— BEGIN —

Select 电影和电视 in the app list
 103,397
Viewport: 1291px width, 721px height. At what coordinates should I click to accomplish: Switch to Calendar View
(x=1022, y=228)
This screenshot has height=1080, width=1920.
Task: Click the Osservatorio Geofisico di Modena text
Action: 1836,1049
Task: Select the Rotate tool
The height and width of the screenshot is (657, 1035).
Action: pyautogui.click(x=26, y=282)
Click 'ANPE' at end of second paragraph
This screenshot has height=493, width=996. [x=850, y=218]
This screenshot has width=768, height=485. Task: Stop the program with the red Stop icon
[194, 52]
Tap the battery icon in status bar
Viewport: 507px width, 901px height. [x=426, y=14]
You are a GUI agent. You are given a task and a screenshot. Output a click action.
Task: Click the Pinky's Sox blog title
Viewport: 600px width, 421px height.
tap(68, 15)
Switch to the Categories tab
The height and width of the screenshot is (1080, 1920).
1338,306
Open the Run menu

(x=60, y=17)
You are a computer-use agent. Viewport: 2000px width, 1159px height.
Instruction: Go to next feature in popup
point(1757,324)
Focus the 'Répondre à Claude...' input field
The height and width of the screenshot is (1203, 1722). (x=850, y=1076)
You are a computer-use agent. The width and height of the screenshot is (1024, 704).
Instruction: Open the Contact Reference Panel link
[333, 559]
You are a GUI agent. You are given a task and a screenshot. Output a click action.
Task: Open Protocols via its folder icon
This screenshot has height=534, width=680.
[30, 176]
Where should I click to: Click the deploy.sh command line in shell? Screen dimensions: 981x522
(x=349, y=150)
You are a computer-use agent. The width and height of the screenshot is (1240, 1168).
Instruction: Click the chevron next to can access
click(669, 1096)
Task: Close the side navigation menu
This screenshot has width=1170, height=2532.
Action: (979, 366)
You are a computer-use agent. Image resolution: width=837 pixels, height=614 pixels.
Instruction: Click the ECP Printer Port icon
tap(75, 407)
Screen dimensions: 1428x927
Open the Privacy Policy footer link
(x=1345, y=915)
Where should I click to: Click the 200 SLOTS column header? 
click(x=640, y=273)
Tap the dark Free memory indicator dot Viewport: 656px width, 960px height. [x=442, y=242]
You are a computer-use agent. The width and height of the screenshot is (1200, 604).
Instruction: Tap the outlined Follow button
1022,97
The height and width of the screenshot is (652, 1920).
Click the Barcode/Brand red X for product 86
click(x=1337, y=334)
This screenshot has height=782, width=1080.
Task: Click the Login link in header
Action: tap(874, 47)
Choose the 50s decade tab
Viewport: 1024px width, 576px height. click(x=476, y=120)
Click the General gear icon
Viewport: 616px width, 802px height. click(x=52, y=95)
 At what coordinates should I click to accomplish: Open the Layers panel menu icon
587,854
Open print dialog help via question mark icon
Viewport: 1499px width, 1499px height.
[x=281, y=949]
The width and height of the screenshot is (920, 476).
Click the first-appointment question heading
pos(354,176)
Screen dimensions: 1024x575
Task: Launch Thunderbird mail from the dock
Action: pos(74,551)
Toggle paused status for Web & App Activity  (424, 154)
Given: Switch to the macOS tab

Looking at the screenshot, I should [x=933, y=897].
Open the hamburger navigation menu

— END —

Task description ::
Turn the material above into a numbered list with one line per item, and skip the blank lines.

Worked answer ::
1. Select 电影和电视 in the app list
2.  103,397
3. Viewport: 1291px width, 721px height. At what coordinates should I click to accomplish: Switch to Calendar View
4. (x=1022, y=228)
5. This screenshot has height=1080, width=1920.
6. Task: Click the Osservatorio Geofisico di Modena text
7. Action: 1836,1049
8. Task: Select the Rotate tool
9. The height and width of the screenshot is (657, 1035).
10. Action: pyautogui.click(x=26, y=282)
11. Click 'ANPE' at end of second paragraph
12. This screenshot has height=493, width=996. [x=850, y=218]
13. This screenshot has width=768, height=485. Task: Stop the program with the red Stop icon
14. [194, 52]
15. Tap the battery icon in status bar
16. Viewport: 507px width, 901px height. [x=426, y=14]
17. You are a GUI agent. You are given a task and a screenshot. Output a click action.
18. Task: Click the Pinky's Sox blog title
19. Viewport: 600px width, 421px height.
20. tap(68, 15)
21. Switch to the Categories tab
22. The height and width of the screenshot is (1080, 1920).
23. 1338,306
24. Open the Run menu
25. (x=60, y=17)
26. You are a computer-use agent. Viewport: 2000px width, 1159px height.
27. Instruction: Go to next feature in popup
28. point(1757,324)
29. Focus the 'Répondre à Claude...' input field
30. The height and width of the screenshot is (1203, 1722). (x=850, y=1076)
31. You are a computer-use agent. The width and height of the screenshot is (1024, 704).
32. Instruction: Open the Contact Reference Panel link
33. [333, 559]
34. You are a GUI agent. You are given a task and a screenshot. Output a click action.
35. Task: Open Protocols via its folder icon
36. This screenshot has height=534, width=680.
37. [30, 176]
38. Where should I click to: Click the deploy.sh command line in shell? Screen dimensions: 981x522
39. (x=349, y=150)
40. You are a computer-use agent. The width and height of the screenshot is (1240, 1168).
41. Instruction: Click the chevron next to can access
42. click(669, 1096)
43. Task: Close the side navigation menu
44. This screenshot has width=1170, height=2532.
45. Action: (979, 366)
46. You are a computer-use agent. Image resolution: width=837 pixels, height=614 pixels.
47. Instruction: Click the ECP Printer Port icon
48. tap(75, 407)
49. Screen dimensions: 1428x927
50. Open the Privacy Policy footer link
51. (x=1345, y=915)
52. Where should I click to: Click the 200 SLOTS column header? 
53. click(x=640, y=273)
54. Tap the dark Free memory indicator dot Viewport: 656px width, 960px height. [x=442, y=242]
55. You are a computer-use agent. The width and height of the screenshot is (1200, 604).
56. Instruction: Tap the outlined Follow button
57. 1022,97
58. The height and width of the screenshot is (652, 1920).
59. Click the Barcode/Brand red X for product 86
60. click(x=1337, y=334)
61. This screenshot has height=782, width=1080.
62. Task: Click the Login link in header
63. Action: tap(874, 47)
64. Choose the 50s decade tab
65. Viewport: 1024px width, 576px height. click(x=476, y=120)
66. Click the General gear icon
67. Viewport: 616px width, 802px height. click(x=52, y=95)
68.  At what coordinates should I click to accomplish: Open the Layers panel menu icon
69. 587,854
70. Open print dialog help via question mark icon
71. Viewport: 1499px width, 1499px height.
72. [x=281, y=949]
73. The width and height of the screenshot is (920, 476).
74. Click the first-appointment question heading
75. pos(354,176)
76. Screen dimensions: 1024x575
77. Task: Launch Thunderbird mail from the dock
78. Action: pos(74,551)
79. Toggle paused status for Web & App Activity  (424, 154)
80. Given: Switch to the macOS tab
81. Looking at the screenshot, I should [x=933, y=897].
82. Open the hamburger navigation menu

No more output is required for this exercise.